THE TASK:
Extract every line of the data that contains the string "Instruction", matching case exactly.

** Start **

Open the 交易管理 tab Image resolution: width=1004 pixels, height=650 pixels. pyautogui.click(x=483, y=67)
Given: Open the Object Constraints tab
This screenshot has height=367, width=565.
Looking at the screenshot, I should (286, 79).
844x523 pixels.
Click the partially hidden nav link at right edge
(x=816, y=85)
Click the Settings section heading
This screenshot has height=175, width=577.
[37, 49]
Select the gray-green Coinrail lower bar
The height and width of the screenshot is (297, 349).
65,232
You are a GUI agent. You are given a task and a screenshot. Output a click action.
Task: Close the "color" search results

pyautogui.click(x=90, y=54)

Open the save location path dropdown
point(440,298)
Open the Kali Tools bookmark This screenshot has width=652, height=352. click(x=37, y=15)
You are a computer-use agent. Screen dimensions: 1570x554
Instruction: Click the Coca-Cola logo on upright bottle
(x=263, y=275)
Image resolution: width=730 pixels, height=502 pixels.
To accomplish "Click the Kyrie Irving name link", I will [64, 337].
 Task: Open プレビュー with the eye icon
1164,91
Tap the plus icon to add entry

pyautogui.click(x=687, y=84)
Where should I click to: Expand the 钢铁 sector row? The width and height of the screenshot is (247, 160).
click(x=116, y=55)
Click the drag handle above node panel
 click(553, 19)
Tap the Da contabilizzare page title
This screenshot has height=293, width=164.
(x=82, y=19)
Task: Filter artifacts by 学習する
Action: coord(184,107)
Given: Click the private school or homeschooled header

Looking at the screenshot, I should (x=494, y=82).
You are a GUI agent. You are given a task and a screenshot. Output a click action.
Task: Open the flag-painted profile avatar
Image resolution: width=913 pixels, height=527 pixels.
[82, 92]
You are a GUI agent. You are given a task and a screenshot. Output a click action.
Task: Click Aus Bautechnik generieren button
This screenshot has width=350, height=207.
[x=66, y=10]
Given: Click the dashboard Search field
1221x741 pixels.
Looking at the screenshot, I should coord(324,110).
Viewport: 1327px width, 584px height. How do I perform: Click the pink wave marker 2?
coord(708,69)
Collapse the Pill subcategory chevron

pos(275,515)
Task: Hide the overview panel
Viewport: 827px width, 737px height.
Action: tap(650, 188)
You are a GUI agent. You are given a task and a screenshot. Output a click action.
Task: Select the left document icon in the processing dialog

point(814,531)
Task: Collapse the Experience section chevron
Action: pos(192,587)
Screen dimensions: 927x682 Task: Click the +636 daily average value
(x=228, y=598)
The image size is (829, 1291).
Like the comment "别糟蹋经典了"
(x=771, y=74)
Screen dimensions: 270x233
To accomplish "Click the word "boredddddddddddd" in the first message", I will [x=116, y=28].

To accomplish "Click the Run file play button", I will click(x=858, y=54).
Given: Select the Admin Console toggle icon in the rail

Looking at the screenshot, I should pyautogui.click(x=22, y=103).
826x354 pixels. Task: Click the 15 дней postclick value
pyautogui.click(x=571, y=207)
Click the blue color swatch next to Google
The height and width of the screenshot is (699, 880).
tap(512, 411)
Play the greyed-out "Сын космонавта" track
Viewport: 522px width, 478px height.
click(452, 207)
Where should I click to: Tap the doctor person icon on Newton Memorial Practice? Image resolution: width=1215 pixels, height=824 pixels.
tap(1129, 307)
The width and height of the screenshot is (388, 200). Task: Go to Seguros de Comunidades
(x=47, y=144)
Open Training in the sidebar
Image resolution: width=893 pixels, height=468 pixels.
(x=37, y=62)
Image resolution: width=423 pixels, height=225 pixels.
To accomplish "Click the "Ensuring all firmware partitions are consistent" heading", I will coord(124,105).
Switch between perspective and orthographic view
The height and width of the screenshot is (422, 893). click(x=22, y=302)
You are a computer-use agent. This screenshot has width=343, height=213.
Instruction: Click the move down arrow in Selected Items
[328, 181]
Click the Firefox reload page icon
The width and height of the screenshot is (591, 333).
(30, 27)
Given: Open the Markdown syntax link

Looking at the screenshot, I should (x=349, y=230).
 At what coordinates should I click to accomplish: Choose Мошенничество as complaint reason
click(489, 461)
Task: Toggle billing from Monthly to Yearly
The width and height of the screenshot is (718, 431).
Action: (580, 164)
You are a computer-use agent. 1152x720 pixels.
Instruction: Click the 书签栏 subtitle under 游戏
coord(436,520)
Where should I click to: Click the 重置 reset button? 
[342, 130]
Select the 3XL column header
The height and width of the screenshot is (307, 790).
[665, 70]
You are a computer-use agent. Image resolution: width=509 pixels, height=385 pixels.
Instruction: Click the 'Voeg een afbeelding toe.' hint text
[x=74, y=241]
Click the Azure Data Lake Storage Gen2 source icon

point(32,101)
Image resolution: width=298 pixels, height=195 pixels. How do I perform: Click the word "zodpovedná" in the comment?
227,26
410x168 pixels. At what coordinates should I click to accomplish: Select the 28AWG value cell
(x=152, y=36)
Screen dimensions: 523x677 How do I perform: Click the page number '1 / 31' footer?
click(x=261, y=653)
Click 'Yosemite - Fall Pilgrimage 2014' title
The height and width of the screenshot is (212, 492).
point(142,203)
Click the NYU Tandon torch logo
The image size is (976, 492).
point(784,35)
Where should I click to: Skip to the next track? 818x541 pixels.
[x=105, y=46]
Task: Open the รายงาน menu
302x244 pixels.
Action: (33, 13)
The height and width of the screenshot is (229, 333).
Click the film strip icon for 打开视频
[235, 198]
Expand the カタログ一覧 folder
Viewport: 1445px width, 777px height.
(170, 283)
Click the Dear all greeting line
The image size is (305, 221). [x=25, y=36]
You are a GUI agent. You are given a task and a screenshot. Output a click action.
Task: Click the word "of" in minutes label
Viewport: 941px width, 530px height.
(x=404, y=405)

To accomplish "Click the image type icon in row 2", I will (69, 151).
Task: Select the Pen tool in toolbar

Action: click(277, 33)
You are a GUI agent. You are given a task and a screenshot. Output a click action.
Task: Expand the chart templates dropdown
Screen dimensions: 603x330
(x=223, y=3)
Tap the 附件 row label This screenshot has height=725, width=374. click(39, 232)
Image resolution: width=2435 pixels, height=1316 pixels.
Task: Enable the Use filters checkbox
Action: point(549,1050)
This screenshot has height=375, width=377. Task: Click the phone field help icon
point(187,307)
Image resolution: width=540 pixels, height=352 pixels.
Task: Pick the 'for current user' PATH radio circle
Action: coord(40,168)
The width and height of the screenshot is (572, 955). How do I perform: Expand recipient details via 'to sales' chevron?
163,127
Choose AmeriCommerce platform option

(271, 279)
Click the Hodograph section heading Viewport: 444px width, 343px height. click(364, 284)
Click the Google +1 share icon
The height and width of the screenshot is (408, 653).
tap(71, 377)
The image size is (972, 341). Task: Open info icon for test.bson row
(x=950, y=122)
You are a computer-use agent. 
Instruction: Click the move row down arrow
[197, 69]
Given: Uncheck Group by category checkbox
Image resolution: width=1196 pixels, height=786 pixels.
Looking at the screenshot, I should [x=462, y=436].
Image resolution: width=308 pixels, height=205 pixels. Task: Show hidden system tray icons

** End **

SOLUTION TO THIS EXERCISE:
Instruction: Click the Coca-Cola logo on upright bottle
Instruction: Click the move down arrow in Selected Items
Instruction: Click the 书签栏 subtitle under 游戏
Instruction: Click the 'Voeg een afbeelding toe.' hint text
Instruction: Click the move row down arrow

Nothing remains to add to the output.